Records shown =
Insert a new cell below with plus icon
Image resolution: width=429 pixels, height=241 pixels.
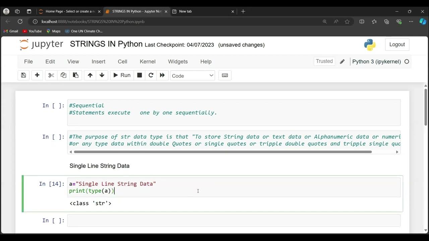point(37,75)
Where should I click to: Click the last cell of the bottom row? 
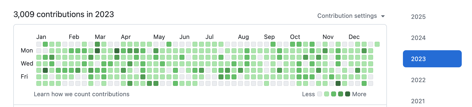tap(371, 83)
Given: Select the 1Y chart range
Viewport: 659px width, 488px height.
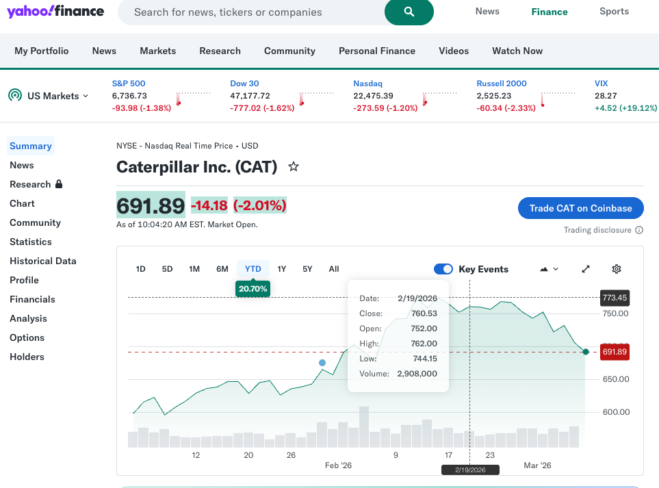Looking at the screenshot, I should pyautogui.click(x=281, y=269).
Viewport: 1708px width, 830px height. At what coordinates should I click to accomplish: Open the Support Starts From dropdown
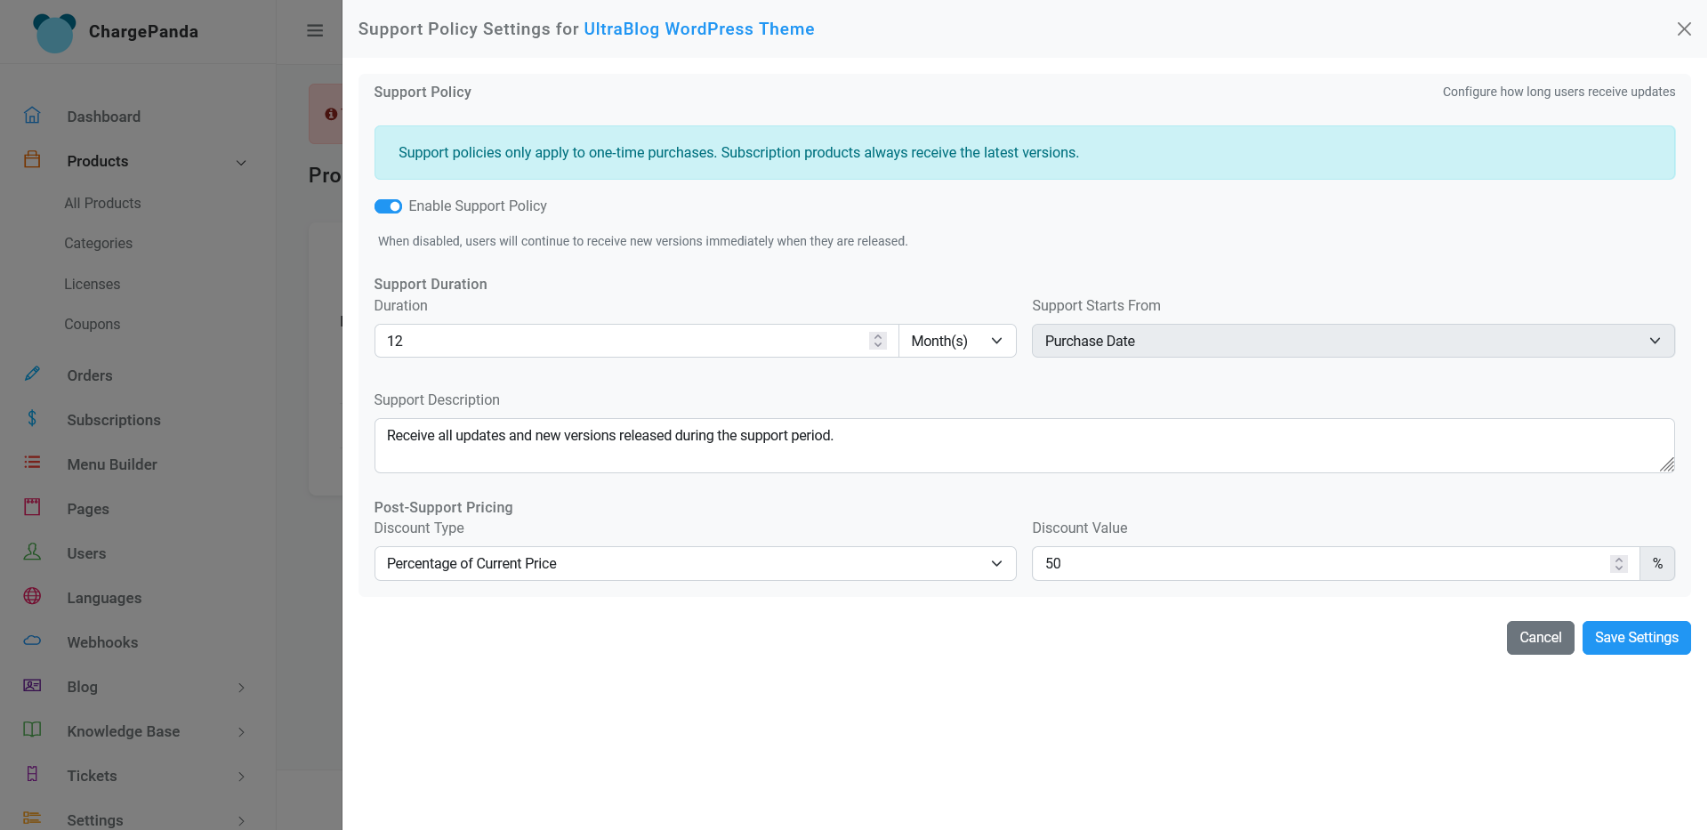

About this exercise = Give the lines from the one containing "Image resolution: width=429" through the final line of the material again, exactly and in full, but without pictures.

Solution for this task =
Image resolution: width=429 pixels, height=241 pixels.
point(37,75)
Where should I click to: Click the last cell of the bottom row? 
tap(371, 83)
Given: Select the 1Y chart range
Viewport: 659px width, 488px height.
Looking at the screenshot, I should pyautogui.click(x=281, y=269).
Viewport: 1708px width, 830px height. At what coordinates should I click to accomplish: Open the Support Starts From dropdown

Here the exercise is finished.